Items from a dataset
Start of Block

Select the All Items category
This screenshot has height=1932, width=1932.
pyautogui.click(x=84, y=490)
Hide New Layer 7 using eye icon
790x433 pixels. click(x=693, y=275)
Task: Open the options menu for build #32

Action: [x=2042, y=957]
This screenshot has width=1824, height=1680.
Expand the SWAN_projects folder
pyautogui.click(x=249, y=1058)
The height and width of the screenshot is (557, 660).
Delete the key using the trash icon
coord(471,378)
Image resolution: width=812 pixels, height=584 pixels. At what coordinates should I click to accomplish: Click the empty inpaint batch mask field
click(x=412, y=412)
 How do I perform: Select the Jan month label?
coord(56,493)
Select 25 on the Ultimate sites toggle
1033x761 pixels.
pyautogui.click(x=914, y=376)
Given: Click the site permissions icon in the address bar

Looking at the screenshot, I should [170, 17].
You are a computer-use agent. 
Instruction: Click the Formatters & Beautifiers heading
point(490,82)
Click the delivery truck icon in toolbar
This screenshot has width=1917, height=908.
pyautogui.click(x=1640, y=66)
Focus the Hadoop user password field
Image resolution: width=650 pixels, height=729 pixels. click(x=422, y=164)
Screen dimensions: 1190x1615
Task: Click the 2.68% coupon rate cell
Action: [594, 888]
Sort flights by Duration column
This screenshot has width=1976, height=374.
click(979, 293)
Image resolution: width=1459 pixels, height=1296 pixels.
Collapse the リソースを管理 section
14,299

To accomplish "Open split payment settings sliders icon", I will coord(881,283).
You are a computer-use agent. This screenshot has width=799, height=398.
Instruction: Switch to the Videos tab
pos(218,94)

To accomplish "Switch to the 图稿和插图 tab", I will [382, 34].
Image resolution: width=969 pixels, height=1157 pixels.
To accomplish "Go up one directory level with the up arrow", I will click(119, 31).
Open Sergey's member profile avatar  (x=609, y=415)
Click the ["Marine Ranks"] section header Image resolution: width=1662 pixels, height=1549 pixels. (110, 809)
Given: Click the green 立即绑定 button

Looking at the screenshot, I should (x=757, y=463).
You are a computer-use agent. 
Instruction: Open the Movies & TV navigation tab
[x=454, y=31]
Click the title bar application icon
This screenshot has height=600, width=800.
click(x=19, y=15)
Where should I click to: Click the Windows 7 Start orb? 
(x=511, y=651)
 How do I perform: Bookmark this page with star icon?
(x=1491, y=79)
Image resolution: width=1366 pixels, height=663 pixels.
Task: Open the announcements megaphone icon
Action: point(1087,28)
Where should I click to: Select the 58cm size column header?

End of Block

Copy every entry exactly.

Exercise output:
Select the All Items category
This screenshot has height=1932, width=1932.
pyautogui.click(x=84, y=490)
Hide New Layer 7 using eye icon
790x433 pixels. click(x=693, y=275)
Task: Open the options menu for build #32

Action: [x=2042, y=957]
This screenshot has width=1824, height=1680.
Expand the SWAN_projects folder
pyautogui.click(x=249, y=1058)
The height and width of the screenshot is (557, 660).
Delete the key using the trash icon
coord(471,378)
Image resolution: width=812 pixels, height=584 pixels. At what coordinates should I click to accomplish: Click the empty inpaint batch mask field
click(x=412, y=412)
 How do I perform: Select the Jan month label?
coord(56,493)
Select 25 on the Ultimate sites toggle
1033x761 pixels.
pyautogui.click(x=914, y=376)
Given: Click the site permissions icon in the address bar

Looking at the screenshot, I should [170, 17].
You are a computer-use agent. 
Instruction: Click the Formatters & Beautifiers heading
point(490,82)
Click the delivery truck icon in toolbar
This screenshot has width=1917, height=908.
pyautogui.click(x=1640, y=66)
Focus the Hadoop user password field
Image resolution: width=650 pixels, height=729 pixels. click(x=422, y=164)
Screen dimensions: 1190x1615
Task: Click the 2.68% coupon rate cell
Action: [594, 888]
Sort flights by Duration column
This screenshot has width=1976, height=374.
click(979, 293)
Image resolution: width=1459 pixels, height=1296 pixels.
Collapse the リソースを管理 section
14,299

To accomplish "Open split payment settings sliders icon", I will coord(881,283).
You are a computer-use agent. This screenshot has width=799, height=398.
Instruction: Switch to the Videos tab
pos(218,94)

To accomplish "Switch to the 图稿和插图 tab", I will [382, 34].
Image resolution: width=969 pixels, height=1157 pixels.
To accomplish "Go up one directory level with the up arrow", I will click(119, 31).
Open Sergey's member profile avatar  (x=609, y=415)
Click the ["Marine Ranks"] section header Image resolution: width=1662 pixels, height=1549 pixels. (110, 809)
Given: Click the green 立即绑定 button

Looking at the screenshot, I should (x=757, y=463).
You are a computer-use agent. 
Instruction: Open the Movies & TV navigation tab
[x=454, y=31]
Click the title bar application icon
This screenshot has height=600, width=800.
click(x=19, y=15)
Where should I click to: Click the Windows 7 Start orb? 
(x=511, y=651)
 How do I perform: Bookmark this page with star icon?
(x=1491, y=79)
Image resolution: width=1366 pixels, height=663 pixels.
Task: Open the announcements megaphone icon
Action: point(1087,28)
Where should I click to: Select the 58cm size column header?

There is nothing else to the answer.